**Problem statement:** Reproduce everything in the church survey from "St Oswald Church, Paddlesworth" down to "of the church.", word for word.

**Text segment:**
###

St Oswald Church, Paddlesworth near Folkestone TQ 1950 3976

CANTERBURY DIOCESE: HISTORICAL AND ARCHAEOLOGICAL SURVEY
Tim Tatton-Brown's Survey 1992

LOCATION: Situated at about 610 feet above O.D. on sand and clay with flints on the top of the Downs. A small group of houses around a road junction is to the north, with Paddlesworth Court about _ mile north of the church.

DESCRIPTION: The earliest visible parts of this small chapel must date from the 12th century. There is no evidence for late 11th cent. work (Quarrstone, herringbone, etc.) as at Lyminge or Postling, certainly nothing Anglo-Saxon.
   The 12th century church has a small rectangular nave and chancel with opposing north and south doors in the nave. The door on the north is plain with a simple tympanum over it externally. The south doorway is more unusual in having as its west jamb a semi-octagonal shaft with chevron on it and a voluted capital, and on the east a pair of slender shafts on the inner and outer arises of the jamb, and with semi-scalloped capitals over. This doorway must be of later 12th cent. date. The chancel arch and jambs are similar with separate thin shafts (in two places) and scalloped capitals. Above are champered abaci and a semi-circular arch. The earliest windows are small, high up double-splayed affairs (an opposing pair at the west end of the nave, one on the S.E. side of the nave and one on S.W. side of chancel with Bath restored external heads). Externally they have monolithic semi-circular heads and small jambs (? all in Caen). Internally the jambs and head are of rough flint and ironstone, similar to the rough walling itself. There is a rough low plinth (? bench) at the west end of the nave against the N and S walls (w. of the doorway).
   In the 13th century an opposing pair of lancets were put in at the east end of the chancel, and a widely splayed east lancet was also made. The eastern quoins were also remade at this time, and it is possible that the chancel was lengthened at this time. The eastern quoins are on end with some Hythe stone from the intratidal zone ( boring molluses) used for them. There is a mass dial on the S.E. chancel quoin. There are settlement cracks on the N and S sides of the chancel at the east end (are they over an earlier E. wall?). The are ? contemporary aumbry + piscina on the N and S sides. The piscina is on a corbel of stiff leaves.
   At the east end of the south side of the nave is a recess, probably for an altar (? 12th or 13th cent.). It is partly obscured by the organ, and has a small squint through to the chancel.

###

[Rows from a dataset]

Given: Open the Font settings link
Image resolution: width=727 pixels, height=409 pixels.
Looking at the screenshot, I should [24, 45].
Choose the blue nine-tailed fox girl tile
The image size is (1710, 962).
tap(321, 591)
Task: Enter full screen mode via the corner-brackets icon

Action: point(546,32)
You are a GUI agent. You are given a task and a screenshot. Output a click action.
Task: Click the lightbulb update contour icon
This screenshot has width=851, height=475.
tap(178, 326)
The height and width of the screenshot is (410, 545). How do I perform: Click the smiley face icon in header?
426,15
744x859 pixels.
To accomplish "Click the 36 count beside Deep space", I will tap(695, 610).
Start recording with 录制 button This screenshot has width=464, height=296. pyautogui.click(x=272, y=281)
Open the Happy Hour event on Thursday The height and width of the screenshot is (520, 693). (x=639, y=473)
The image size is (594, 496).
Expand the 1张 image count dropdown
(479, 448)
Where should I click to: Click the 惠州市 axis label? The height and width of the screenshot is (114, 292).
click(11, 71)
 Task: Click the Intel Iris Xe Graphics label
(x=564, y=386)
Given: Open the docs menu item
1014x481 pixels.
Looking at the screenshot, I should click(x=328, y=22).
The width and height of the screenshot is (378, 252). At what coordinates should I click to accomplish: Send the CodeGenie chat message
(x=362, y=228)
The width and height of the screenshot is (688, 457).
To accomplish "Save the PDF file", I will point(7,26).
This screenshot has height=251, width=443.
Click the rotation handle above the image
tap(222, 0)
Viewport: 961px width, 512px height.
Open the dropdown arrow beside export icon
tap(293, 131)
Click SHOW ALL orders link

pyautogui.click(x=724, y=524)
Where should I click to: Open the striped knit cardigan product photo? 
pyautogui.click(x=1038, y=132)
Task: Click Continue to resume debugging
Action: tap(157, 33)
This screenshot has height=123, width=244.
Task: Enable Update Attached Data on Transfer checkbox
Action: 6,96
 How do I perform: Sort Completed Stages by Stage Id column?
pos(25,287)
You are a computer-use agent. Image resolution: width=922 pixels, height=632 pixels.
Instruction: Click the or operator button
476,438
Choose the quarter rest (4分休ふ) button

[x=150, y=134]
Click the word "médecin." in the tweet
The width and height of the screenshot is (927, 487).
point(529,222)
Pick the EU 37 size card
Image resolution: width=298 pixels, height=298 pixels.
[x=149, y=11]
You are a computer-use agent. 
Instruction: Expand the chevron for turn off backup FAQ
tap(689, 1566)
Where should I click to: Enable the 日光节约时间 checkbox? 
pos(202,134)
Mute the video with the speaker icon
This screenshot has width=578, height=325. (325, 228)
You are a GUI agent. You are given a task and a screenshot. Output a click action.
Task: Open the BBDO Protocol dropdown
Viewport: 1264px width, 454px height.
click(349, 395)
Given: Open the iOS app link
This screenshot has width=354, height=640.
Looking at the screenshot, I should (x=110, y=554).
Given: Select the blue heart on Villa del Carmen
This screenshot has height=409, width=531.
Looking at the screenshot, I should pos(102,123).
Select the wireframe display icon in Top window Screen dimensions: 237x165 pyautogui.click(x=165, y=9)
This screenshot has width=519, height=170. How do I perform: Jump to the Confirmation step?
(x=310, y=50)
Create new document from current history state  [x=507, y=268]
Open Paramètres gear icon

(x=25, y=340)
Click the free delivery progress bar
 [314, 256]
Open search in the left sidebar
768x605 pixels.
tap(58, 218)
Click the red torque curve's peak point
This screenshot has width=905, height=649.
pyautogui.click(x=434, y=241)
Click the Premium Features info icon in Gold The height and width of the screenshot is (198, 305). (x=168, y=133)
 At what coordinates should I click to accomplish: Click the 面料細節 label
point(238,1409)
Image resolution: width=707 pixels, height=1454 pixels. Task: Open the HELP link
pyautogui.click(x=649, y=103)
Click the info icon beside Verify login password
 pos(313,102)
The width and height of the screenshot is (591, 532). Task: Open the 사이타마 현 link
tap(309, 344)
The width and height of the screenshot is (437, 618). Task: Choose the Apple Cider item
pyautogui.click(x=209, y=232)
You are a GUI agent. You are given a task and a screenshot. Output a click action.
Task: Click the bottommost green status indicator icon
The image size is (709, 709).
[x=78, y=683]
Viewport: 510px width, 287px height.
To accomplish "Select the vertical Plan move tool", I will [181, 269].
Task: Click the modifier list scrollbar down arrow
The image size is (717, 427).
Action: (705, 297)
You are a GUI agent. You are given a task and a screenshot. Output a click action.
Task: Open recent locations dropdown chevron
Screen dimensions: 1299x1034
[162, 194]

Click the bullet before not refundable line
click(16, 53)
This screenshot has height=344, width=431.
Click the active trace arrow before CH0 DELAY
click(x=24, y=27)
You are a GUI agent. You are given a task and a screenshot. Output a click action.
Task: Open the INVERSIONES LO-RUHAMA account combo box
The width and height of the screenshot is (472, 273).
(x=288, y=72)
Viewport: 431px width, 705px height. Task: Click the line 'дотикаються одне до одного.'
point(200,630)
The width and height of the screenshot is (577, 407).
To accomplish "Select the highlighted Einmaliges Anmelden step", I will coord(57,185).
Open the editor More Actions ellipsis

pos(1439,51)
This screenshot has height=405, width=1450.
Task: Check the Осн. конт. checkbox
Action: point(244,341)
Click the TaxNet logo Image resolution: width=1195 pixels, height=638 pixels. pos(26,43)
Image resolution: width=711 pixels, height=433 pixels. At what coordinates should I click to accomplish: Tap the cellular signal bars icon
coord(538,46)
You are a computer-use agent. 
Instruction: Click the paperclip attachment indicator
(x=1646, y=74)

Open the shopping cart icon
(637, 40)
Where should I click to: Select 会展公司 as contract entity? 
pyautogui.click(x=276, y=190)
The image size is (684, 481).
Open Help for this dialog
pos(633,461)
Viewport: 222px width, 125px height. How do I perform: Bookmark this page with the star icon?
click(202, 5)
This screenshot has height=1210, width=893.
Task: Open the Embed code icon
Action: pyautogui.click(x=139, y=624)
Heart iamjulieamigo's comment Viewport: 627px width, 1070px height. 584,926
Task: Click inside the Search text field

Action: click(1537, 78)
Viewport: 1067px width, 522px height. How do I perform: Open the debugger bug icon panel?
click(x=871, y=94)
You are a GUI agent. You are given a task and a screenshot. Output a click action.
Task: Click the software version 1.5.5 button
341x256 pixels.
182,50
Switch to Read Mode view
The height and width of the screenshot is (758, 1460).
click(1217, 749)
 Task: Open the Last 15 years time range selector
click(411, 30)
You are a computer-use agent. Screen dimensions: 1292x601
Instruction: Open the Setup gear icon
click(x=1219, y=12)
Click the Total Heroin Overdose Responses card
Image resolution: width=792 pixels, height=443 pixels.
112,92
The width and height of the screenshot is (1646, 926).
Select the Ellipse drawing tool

###

**Solution:**
St Oswald Church, Paddlesworth near Folkestone TQ 1950 3976

CANTERBURY DIOCESE: HISTORICAL AND ARCHAEOLOGICAL SURVEY
Tim Tatton-Brown's Survey 1992

LOCATION: Situated at about 610 feet above O.D. on sand and clay with flints on the top of the Downs. A small group of houses around a road junction is to the north, with Paddlesworth Court about _ mile north of the church.